Extract to read Start Marker

BT Webwise automatically adds an additional layer of protection against online fraud by checking the sites you visit against a list of suspected fraudulent and untrustworthy websites. When you attempt to visit any website on the list, you'll see a warning, so you can choose whether or not to visit it. It's another way BT is helping to protect you online."

It's free?

Webwise requires massive amounts of hardware and software to check every single bit of network traffic that passes through the ISP. So, if you're wondering why an ISP would offer this service for free, wonder no longer. BT explains that your advertising (hint hint) experience will be more personal:

"BT Webwise also personalizes the online advertising you see when browsing on participating websites by linking ads to your interests. For example, if you search for a weekend trip to Paris or visit pages related to Paris, BT Webwise would replace the standard ads that would normally appear with advertising relating to travel or hotels information. You won't see any more adverts than you normally do -- they'll simply be more relevant."

The reason it's free to the ISP members is that Webwise will become a major revenue stream for the ISP. As I understand the process, advertisers will pay Phorm and Phorm will then pay the ISPs. So, the ISPs are hoping that members will go along with it.

Extract to read End Marker
Source material Start Marker

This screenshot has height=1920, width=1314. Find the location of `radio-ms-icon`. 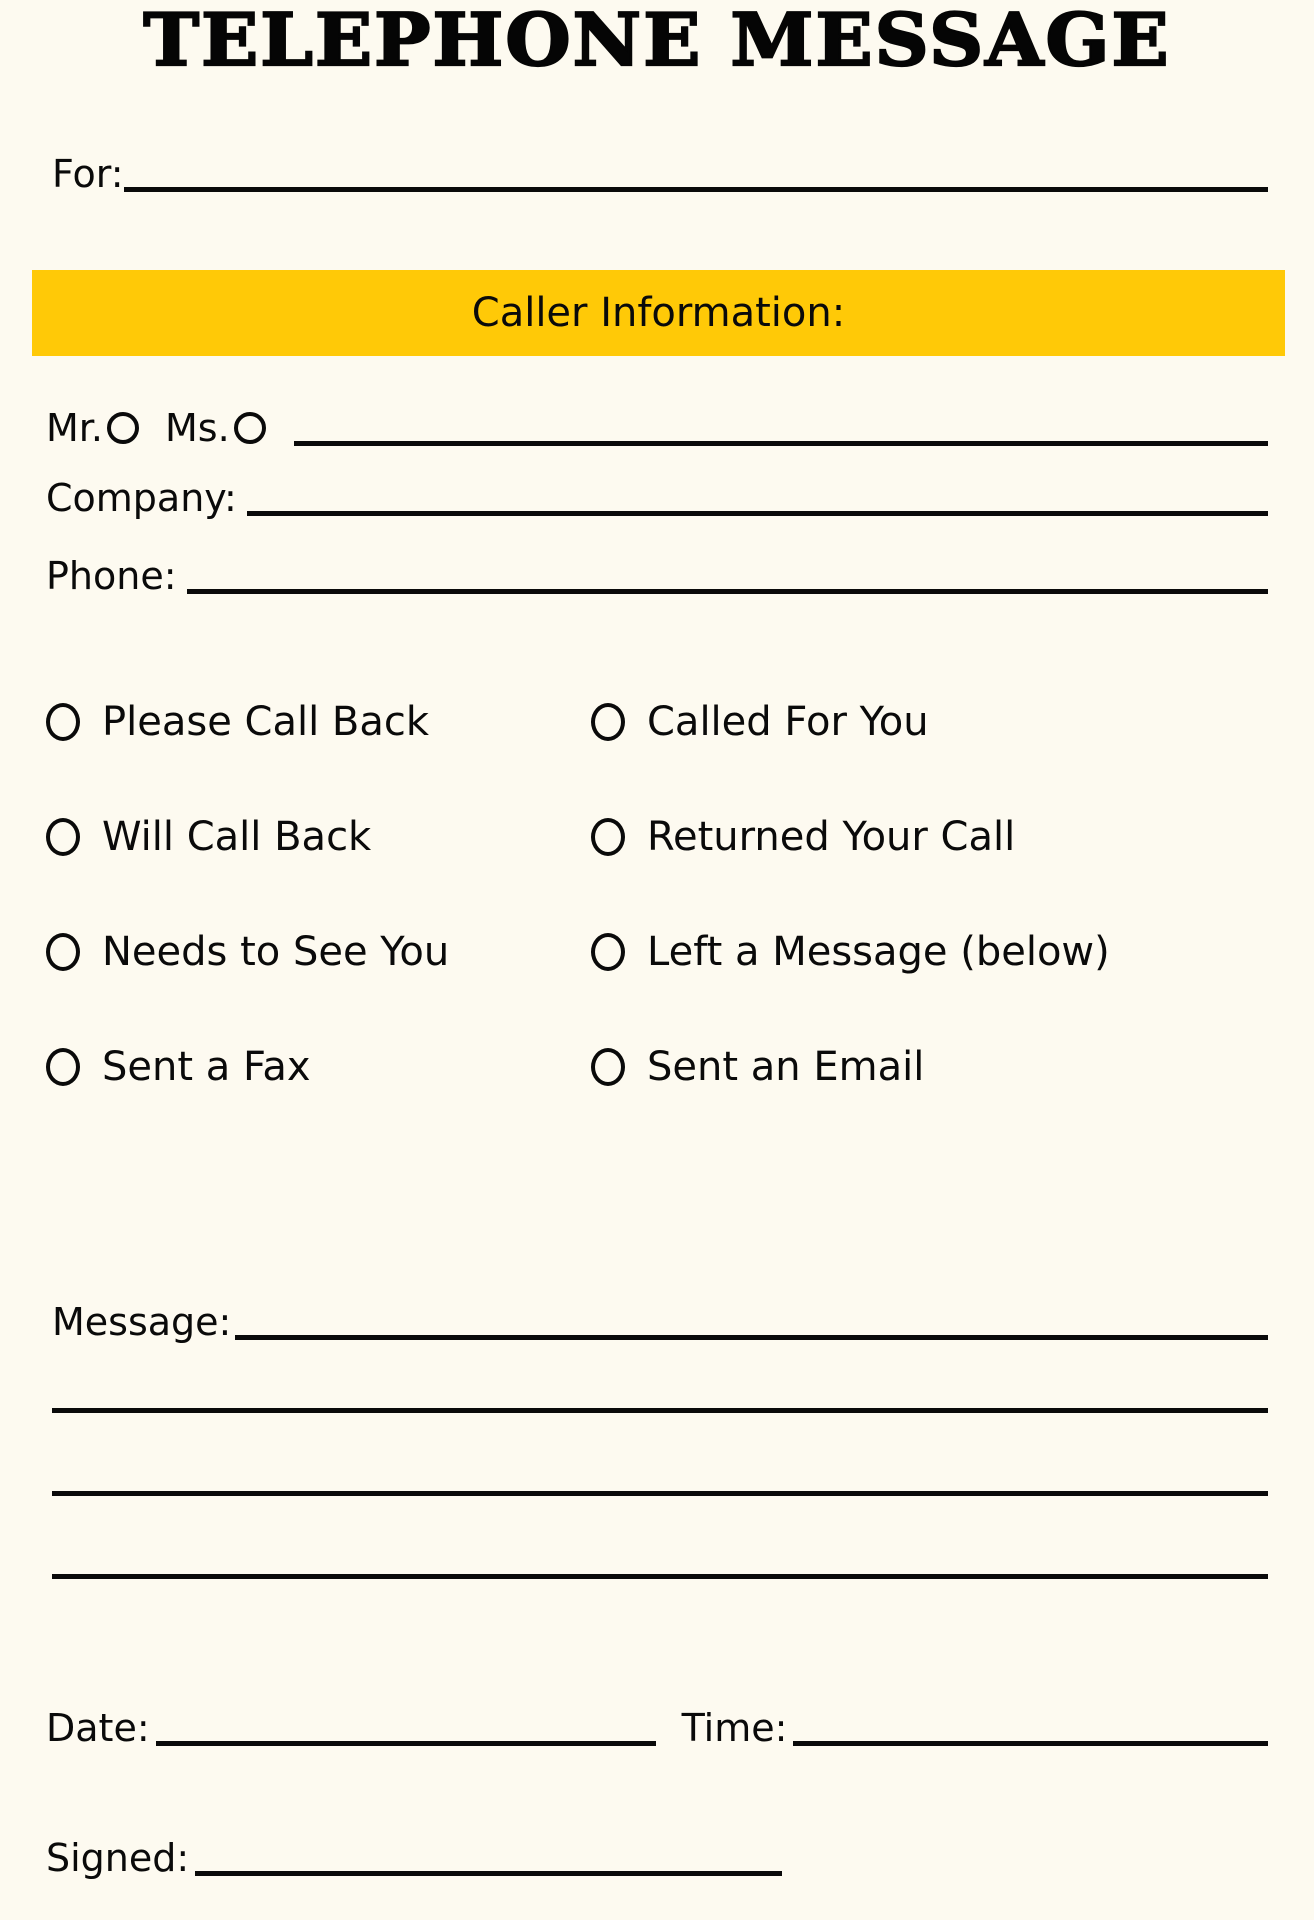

Source material End Marker

▶ **Task requirements**
Do these statements agree with the passage on BT Webwise? Answer yes or no for each, quoting the words of the passage that decide it.
(a) BT Webwise shows a warning when someone tries to visit a website on its list.
(b) Users of BT Webwise will see more adverts than they normally do.
(c) Advertisers pay the ISPs directly.
The data placed after the passage on BT Webwise is separate material.

▶ **Response area**
(a) Yes: "When you attempt to visit any website on the list, you'll see a warning"
(b) No: "You won't see any more adverts than you normally do"
(c) No: "advertisers will pay Phorm and Phorm will then pay the ISPs"